Aber stimmen diese Vorurteile tatsächlich, und ist Elektroautofahren wirklich so kompliziert? Zeit für einen Test. Die Vorgabe: Der Proband soll möglichst ahnungslos in Sachen Auto und Technik sein. Das Profil passt. Wozu Bedienungsanleitungen lesen, wenn es auch ohne geht?

Nicht schneller als 95 km/h am Aichelberg

Nun also der Aichelberg, unschöne Bilder kommen hoch. Es ist bereits dunkel, die Aussicht auf einen unfreiwilligen Zwischenstopp an einer Ladesäule, irgendwo am Rand der Autobahn in einer finsteren Parkplatzecke - keine verlockende Aussicht. Wie hat sich wohl Gottlieb Daimler gefühlt, als er nicht weit von hier den ersten Benziner getestet hat, auf staubigen, holprigen Pisten? Das ist jetzt mehr als 130 Jahre her. An mehrspurige Autobahnen war damals nicht zu denken, erst recht nicht an Autos, die von Batterien den Berg hinaufgeschoben werden. Daimlers Motor-kutsche schaffte gerade einmal 18 km/h.

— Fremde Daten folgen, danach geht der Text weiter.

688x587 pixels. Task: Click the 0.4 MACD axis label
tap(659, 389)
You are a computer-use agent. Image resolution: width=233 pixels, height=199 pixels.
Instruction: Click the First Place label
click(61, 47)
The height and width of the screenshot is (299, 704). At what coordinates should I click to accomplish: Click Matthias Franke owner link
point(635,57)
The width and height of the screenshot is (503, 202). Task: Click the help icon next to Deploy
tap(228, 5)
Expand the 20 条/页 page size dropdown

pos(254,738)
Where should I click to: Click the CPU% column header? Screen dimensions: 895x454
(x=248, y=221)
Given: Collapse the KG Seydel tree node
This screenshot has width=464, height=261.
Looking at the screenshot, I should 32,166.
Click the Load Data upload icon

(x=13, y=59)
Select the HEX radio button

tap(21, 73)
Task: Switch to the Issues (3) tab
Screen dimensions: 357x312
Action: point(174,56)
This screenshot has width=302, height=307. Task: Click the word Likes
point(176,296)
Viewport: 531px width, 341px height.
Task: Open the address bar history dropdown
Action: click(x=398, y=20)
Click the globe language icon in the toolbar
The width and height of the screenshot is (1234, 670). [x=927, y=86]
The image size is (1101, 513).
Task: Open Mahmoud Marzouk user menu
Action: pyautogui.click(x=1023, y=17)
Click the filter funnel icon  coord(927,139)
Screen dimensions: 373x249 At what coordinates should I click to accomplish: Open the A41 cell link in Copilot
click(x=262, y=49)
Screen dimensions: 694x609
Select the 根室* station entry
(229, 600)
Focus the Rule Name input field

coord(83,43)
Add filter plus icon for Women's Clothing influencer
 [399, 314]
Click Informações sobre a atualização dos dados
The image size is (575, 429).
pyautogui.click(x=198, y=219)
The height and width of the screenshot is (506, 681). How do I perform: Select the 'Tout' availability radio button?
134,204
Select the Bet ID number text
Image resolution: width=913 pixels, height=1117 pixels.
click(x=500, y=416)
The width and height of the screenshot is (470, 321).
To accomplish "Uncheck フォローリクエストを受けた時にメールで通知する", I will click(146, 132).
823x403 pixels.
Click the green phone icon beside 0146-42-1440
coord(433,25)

Aber auch mit dem E-Auto, einem Renault Zoe, muss es nun langsamer vorangehen, wenn der Saft bis nach Hause reichen soll. Das bedeutet: nicht schneller als 95 km/h. Also Tempomat einschalten und rechts einfädeln, zwischen Lastwagen und Wohnmobil. Der inflationäre Reichweitenschwund lässt sich so auf Anhieb stoppen. Bergab und beim Bremsen gewinnt das Auto sogar Energie zurück. So viel, dass die Reichweite wieder um ein paar Kilometer steigt, beim alten Diesel undenkbar. Der Knoten im Magen lockert sich etwas.

Energie sparen im Windschatten des Tanklasters

Es zeigt sich, im Windschatten eines Tanklasters fährt es sich besonders sparsam, das Heck mit dem grünen Logo eines Mineralölhändlers immer dicht vor Augen. Vielleicht hat er Diesel geladen, irgendwie würde das jetzt passen. Eineinhalb Stunden später hängt der fast fabrikneue Franzose zu Hause in der Garage an einer normalen Steckdose. Laut Anzeige würde er immer noch 96 Kilometer schaffen, die Batterie zeigt noch 36 Prozent Leistung an. Tatsächlich verspricht der Vermieter eine Reichweite von bis zu 370 Kilometern. Sanft gefahren könnte das sogar klappen.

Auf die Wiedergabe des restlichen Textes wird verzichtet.